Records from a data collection
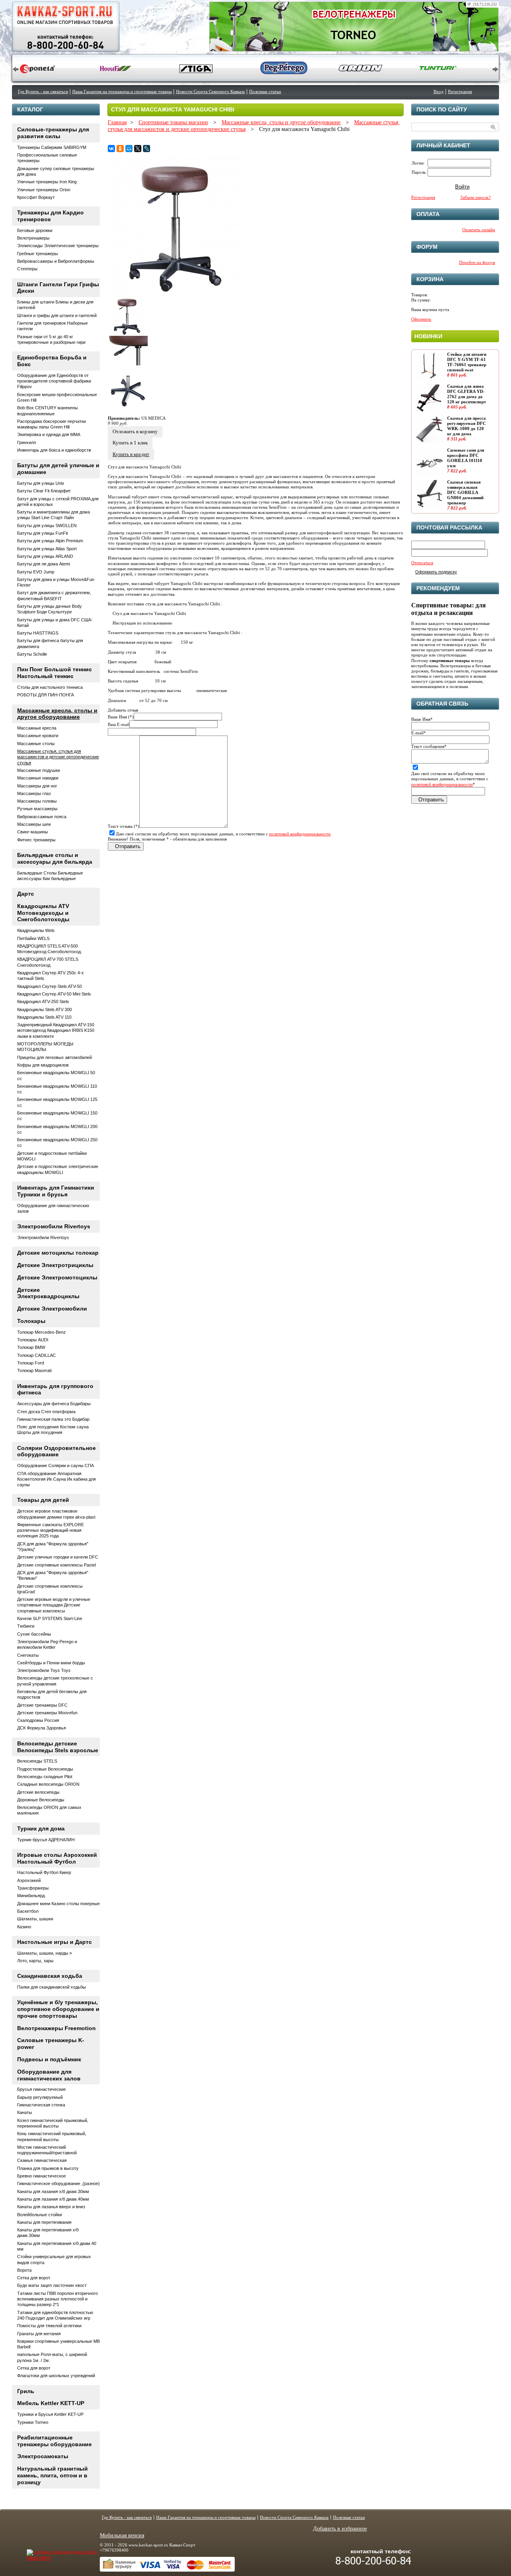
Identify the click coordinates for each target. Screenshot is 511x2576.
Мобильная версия (122, 2535)
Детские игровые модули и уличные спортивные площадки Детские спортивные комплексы (53, 1605)
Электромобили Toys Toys (44, 1670)
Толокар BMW (31, 1347)
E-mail (418, 732)
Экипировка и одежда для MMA (48, 434)
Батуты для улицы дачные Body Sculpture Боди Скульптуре (49, 609)
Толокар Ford (30, 1362)
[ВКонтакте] (111, 148)
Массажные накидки (37, 777)
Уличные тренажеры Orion (43, 189)
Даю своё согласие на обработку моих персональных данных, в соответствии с (223, 833)
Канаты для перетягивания (44, 2222)
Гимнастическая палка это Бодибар (53, 1419)
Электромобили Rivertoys (53, 1226)
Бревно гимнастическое (41, 2175)
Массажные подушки (38, 770)
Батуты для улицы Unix (40, 483)
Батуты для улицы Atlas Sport (47, 548)
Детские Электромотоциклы (57, 1277)
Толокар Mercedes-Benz (41, 1332)
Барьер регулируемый (40, 2097)
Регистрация (460, 91)
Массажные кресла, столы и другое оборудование (281, 122)
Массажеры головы (37, 801)
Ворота (24, 2270)
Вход (439, 91)
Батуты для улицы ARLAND (45, 556)
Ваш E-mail (118, 724)
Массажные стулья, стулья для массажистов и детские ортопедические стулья (58, 757)
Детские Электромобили (52, 1308)
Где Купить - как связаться (43, 91)
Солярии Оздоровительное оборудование (56, 1451)
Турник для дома (41, 1828)
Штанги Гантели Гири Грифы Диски (58, 287)
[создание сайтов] (46, 2551)
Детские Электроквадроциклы (48, 1293)
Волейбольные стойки (39, 2214)
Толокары (31, 1321)
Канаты (24, 2112)
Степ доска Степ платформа (46, 1411)
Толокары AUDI (32, 1339)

→ **Prompt**
Identify every line of the records above that contains the word "оборудование", and copy each such line in full.

→ **Exercise solution**
Массажные кресла, столы и другое оборудование (281, 122)
Солярии Оздоровительное оборудование (56, 1451)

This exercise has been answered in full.